Bolborhynchoides

Scientific classification
- Kingdom: Animalia
- Phylum: Acanthocephala
- Class: Palaeacanthocephala
- Order: Echinorhynchida
- Family: Arhythmacanthidae
- Genus: Bolborhynchoides Achmerov and Dombrovskaja-Achmerova, 1959
- Species: B. exiguus
- Binomial name: Bolborhynchoides exiguus (Achmerow & Dombrowskaja-Achmerova, 1941)

= Bolborhynchoides =

- Genus: Bolborhynchoides
- Species: exiguus
- Authority: (Achmerow & Dombrowskaja-Achmerova, 1941)
- Parent authority: Achmerov and Dombrovskaja-Achmerova, 1959

Genus of parasitic worms

Bolborhynchoides is a monotypic genus of acanthocephalans (thorny-headed or spiny-headed parasitic worms) containing a single species, Bolborhynchoides exiguus, that infests animals.

==Taxonomy==
The genus was created by Achmerov and Dombrovskaja-Achmerova, 1959 based on a new arrangement.

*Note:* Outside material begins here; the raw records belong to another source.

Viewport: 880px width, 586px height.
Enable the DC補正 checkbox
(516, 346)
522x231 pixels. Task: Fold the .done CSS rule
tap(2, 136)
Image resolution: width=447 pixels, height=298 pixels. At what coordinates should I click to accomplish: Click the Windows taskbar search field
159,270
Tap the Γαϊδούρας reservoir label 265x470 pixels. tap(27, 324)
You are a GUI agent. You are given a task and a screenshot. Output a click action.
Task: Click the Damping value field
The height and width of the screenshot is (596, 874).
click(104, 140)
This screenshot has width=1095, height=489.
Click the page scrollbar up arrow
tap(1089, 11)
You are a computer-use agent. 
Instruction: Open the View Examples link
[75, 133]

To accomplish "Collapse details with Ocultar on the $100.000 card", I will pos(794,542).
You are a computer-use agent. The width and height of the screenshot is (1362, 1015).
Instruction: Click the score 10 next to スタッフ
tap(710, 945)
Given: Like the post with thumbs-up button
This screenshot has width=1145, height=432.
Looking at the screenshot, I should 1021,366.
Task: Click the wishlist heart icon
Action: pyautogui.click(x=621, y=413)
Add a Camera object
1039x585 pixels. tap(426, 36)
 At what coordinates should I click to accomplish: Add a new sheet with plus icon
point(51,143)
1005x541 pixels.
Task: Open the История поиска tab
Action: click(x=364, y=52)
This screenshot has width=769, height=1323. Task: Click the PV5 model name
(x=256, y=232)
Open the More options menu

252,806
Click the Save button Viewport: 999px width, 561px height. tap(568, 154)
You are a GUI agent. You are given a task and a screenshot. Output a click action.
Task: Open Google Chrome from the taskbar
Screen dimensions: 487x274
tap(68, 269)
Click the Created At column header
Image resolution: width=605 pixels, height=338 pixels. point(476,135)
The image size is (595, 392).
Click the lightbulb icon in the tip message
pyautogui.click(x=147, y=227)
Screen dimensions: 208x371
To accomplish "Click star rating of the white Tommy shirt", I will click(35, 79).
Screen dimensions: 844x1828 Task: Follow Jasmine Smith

The original name was Bolborhynchus exiguus named by the same scientists: Achmerov & Dombrovskaja-Achmerova in 1941. The National Center for Biotechnology Information does not indicate that any phylogenetic analysis has been published on Bolborhynchoides that would confirm its position as a unique genus in the family Arhythmacanthidae.

==Description==
Bolborhynchoides exiguus consists of a proboscis covered in hooks and a trunk.

==Distribution==
The distribution of Bolborhynchoides exiguus is determined by that of its hosts. It was found in the Amur river.

==Hosts==

Life cycle of Acanthocephala.

The life cycle of an acanthocephalan consists of three stages beginning when an infective acanthor (development of an egg) is released from the intestines of the definitive host and then ingested by an arthropod, the intermediate host. Although the intermediate hosts of Bolborhynchoides are arthropods. When the acanthor molts, the second stage called the acanthella begins. This stage involves penetrating the wall of the mesenteron or the intestine of the intermediate host and growing. The final stage is the infective cystacanth which is the larval or juvenile state of an Acanthocephalan, differing from the adult only in size and stage of sexual development. The cystacanths within the intermediate hosts are consumed by the definitive host, usually attaching to the walls of the intestines, and as adults they reproduce sexually in the intestines. The acanthor is passed in the feces of the definitive host and the cycle repeats. There may be paratenic hosts (hosts where parasites infest but do not undergo larval development or sexual reproduction) for Bolborhynchoides.

Bolborhynchoides exiguus parasitizes fish. There are no reported cases of B. exiguus infesting humans in the English language medical literature.